[Extracted data entries]

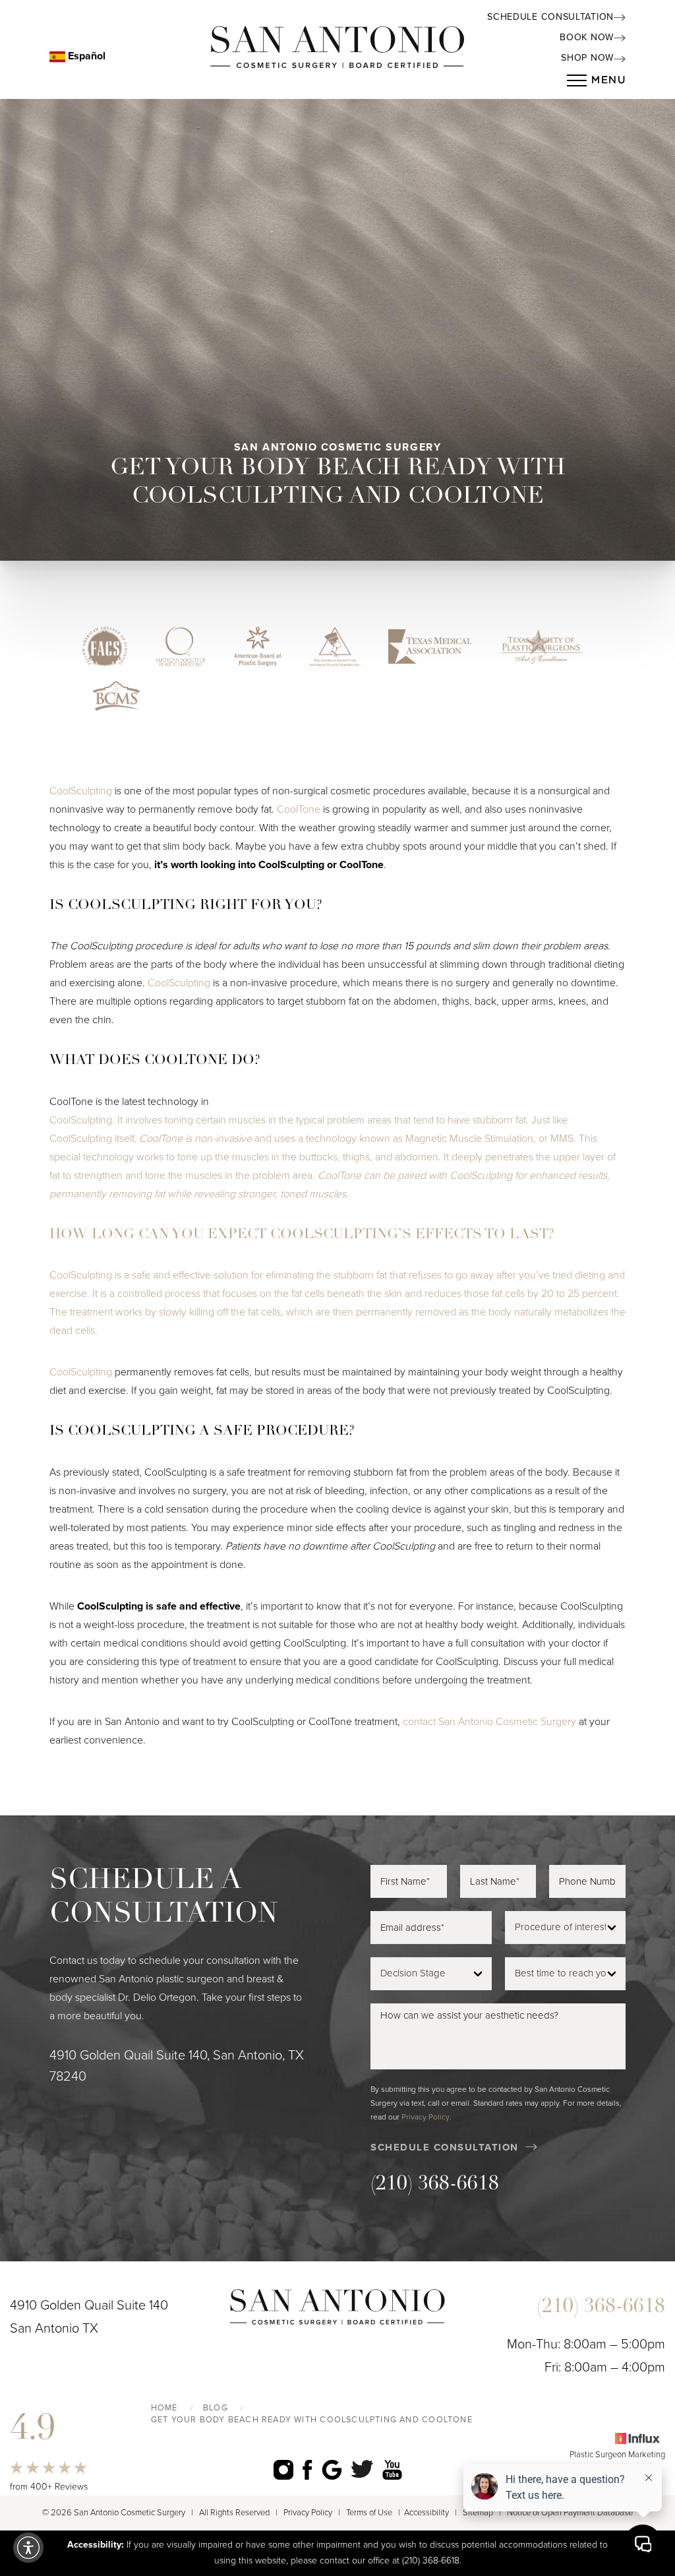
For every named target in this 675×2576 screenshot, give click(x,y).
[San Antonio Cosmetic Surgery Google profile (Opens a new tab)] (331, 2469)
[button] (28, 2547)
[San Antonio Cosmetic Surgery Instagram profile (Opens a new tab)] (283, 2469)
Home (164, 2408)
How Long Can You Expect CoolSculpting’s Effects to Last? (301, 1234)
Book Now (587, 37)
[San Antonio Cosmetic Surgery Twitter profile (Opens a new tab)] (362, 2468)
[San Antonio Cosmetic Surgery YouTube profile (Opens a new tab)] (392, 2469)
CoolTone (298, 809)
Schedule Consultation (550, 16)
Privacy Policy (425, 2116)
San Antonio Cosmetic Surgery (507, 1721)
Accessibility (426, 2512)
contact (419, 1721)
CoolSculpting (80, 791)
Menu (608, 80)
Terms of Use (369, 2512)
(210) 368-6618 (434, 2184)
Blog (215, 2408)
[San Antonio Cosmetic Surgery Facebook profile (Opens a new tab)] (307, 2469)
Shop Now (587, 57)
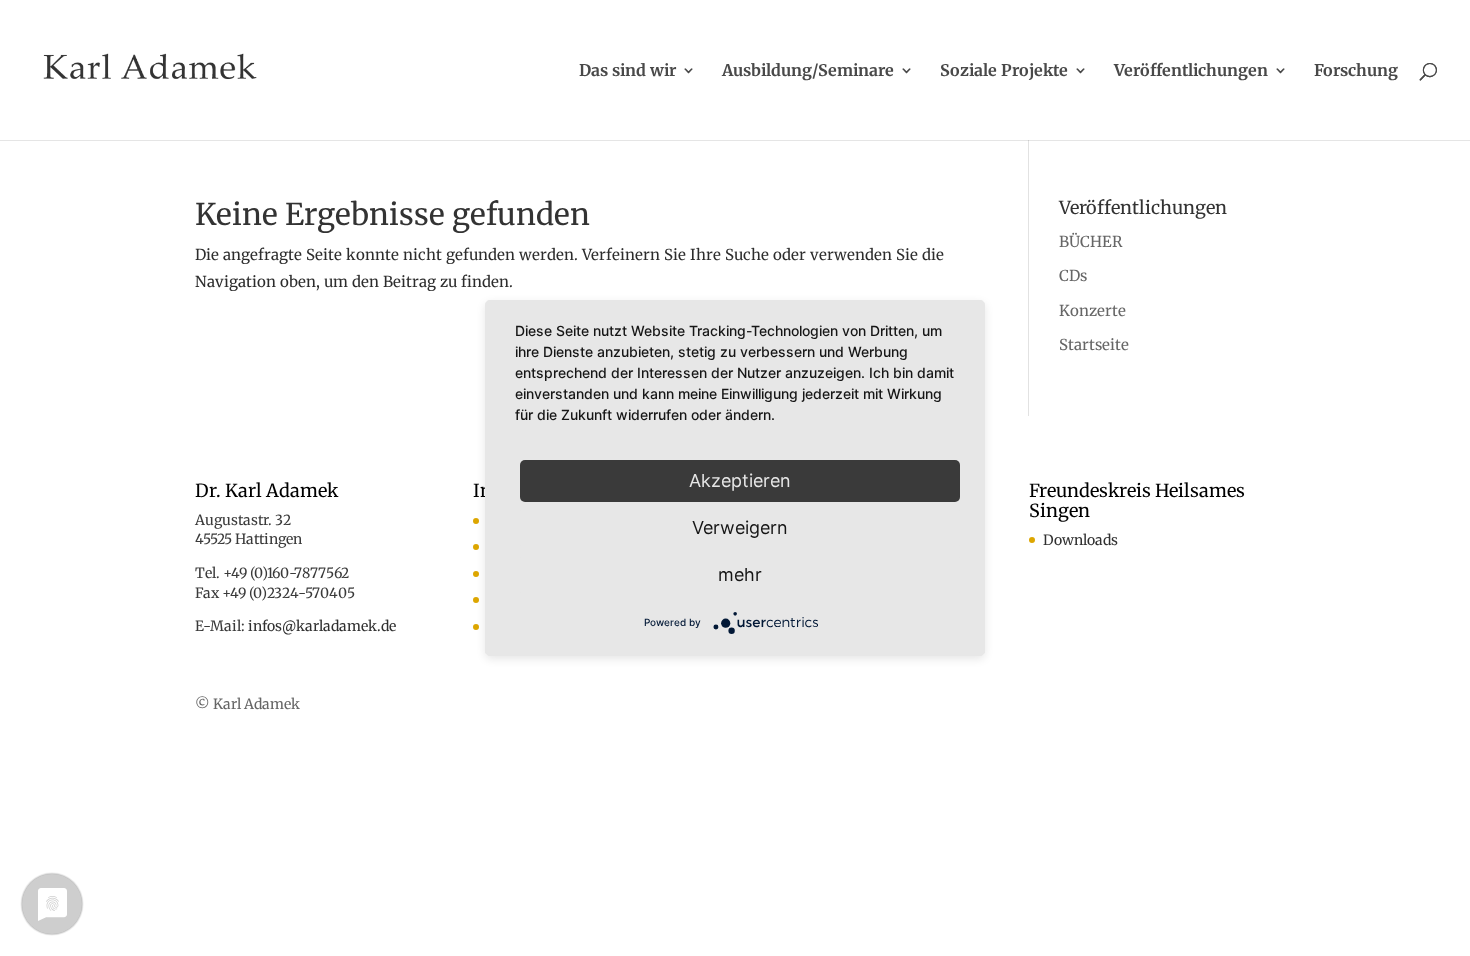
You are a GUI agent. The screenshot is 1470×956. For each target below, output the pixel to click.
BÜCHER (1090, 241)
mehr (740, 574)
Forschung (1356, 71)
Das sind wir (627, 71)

--

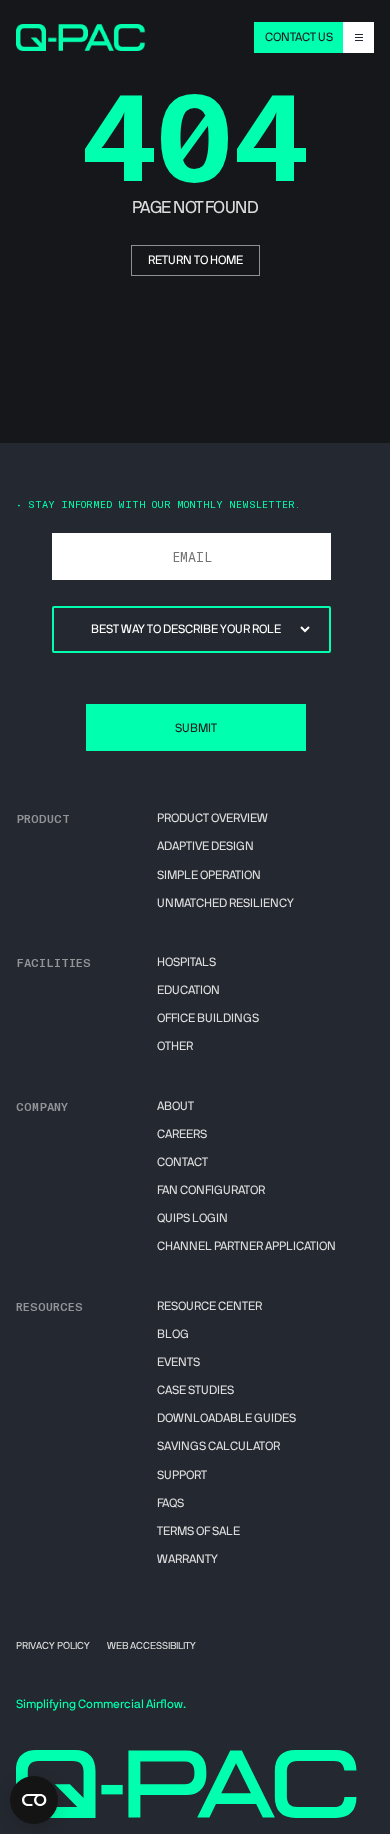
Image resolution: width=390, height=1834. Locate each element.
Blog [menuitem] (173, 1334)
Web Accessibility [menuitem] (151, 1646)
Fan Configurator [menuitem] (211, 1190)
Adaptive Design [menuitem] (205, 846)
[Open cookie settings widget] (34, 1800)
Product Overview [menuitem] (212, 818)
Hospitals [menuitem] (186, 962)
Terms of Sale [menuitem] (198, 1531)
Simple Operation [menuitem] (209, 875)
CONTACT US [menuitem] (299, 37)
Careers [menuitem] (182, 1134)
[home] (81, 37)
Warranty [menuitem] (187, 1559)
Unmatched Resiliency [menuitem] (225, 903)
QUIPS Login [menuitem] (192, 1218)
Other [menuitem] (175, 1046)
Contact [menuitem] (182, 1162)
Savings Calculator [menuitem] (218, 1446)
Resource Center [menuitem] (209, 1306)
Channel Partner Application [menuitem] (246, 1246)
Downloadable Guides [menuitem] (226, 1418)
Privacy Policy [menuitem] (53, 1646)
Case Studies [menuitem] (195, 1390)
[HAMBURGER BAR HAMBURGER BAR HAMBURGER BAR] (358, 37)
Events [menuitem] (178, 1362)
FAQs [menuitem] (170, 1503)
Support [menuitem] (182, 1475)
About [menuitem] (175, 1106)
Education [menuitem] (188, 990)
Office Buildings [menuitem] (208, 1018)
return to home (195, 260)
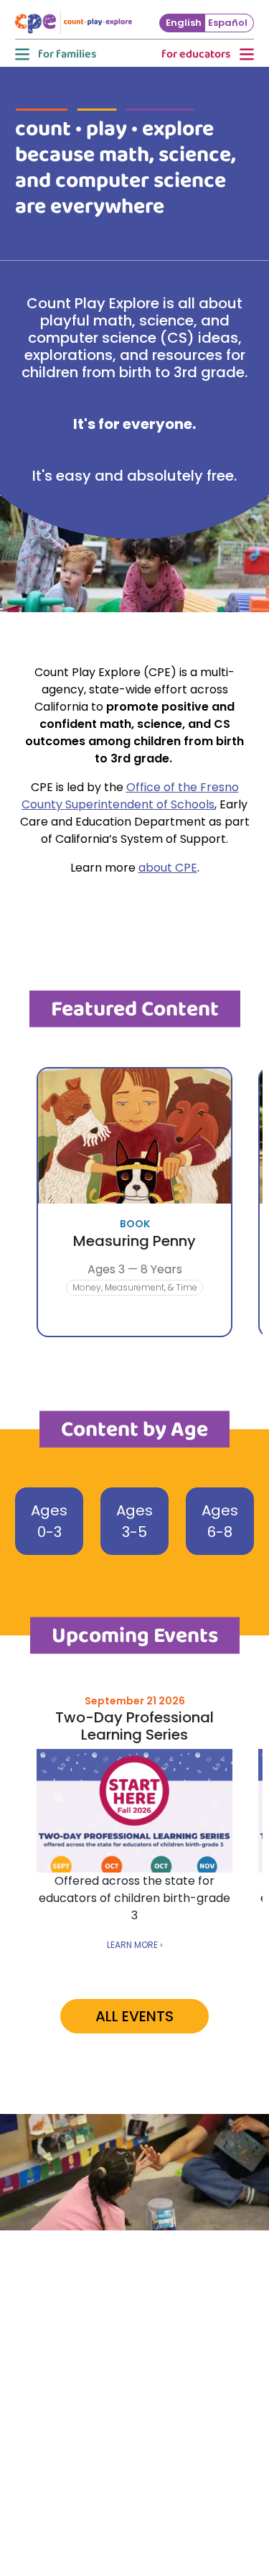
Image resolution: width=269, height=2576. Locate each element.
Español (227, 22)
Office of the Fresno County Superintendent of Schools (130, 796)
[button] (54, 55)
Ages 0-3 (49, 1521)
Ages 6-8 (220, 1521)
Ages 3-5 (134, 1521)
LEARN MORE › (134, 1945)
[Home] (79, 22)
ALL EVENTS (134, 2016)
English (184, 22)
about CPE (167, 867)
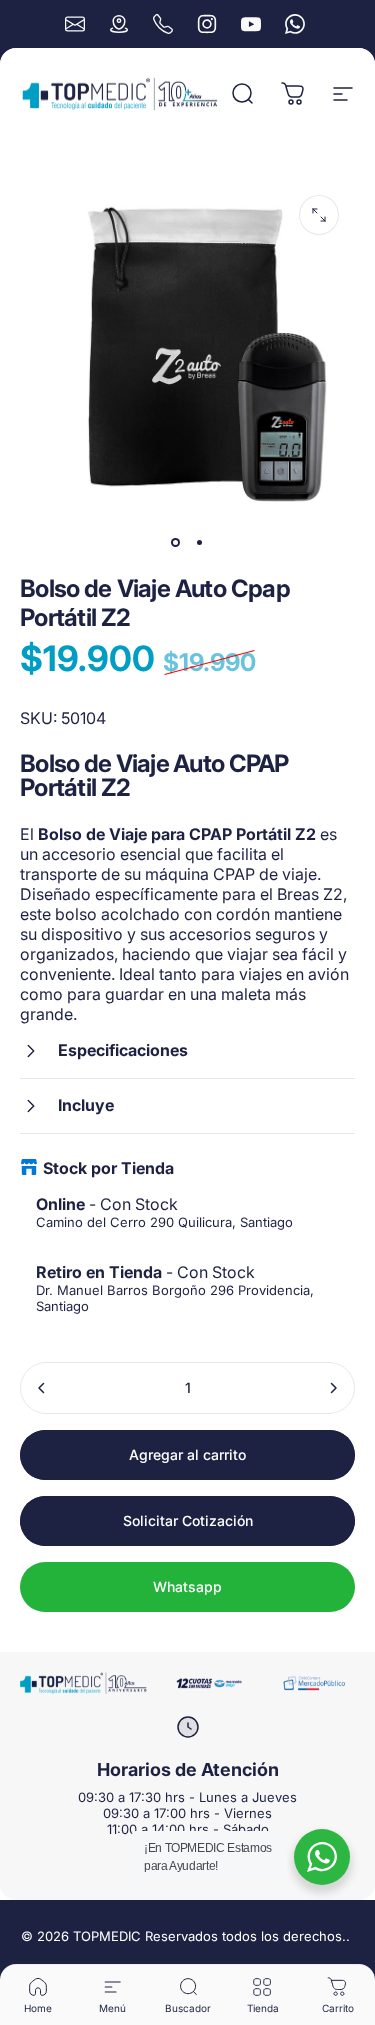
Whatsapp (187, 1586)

◆ **Problem**
Starting at the line containing "return to home (195, 260)" and finishing at the line containing "Whatsapp (187, 1586)", return those lines exactly as they appear above, without the pictures.

◆ **Output for this exercise**
return to home (195, 260)
Image resolution: width=269, height=2576. Locate each element.
Español (227, 22)
Office of the Fresno County Superintendent of Schools (130, 796)
[button] (54, 55)
Ages 0-3 (49, 1521)
Ages 6-8 (220, 1521)
Ages 3-5 (134, 1521)
LEARN MORE › (134, 1945)
[Home] (79, 22)
ALL EVENTS (134, 2016)
English (184, 22)
about CPE (167, 867)
Whatsapp (187, 1586)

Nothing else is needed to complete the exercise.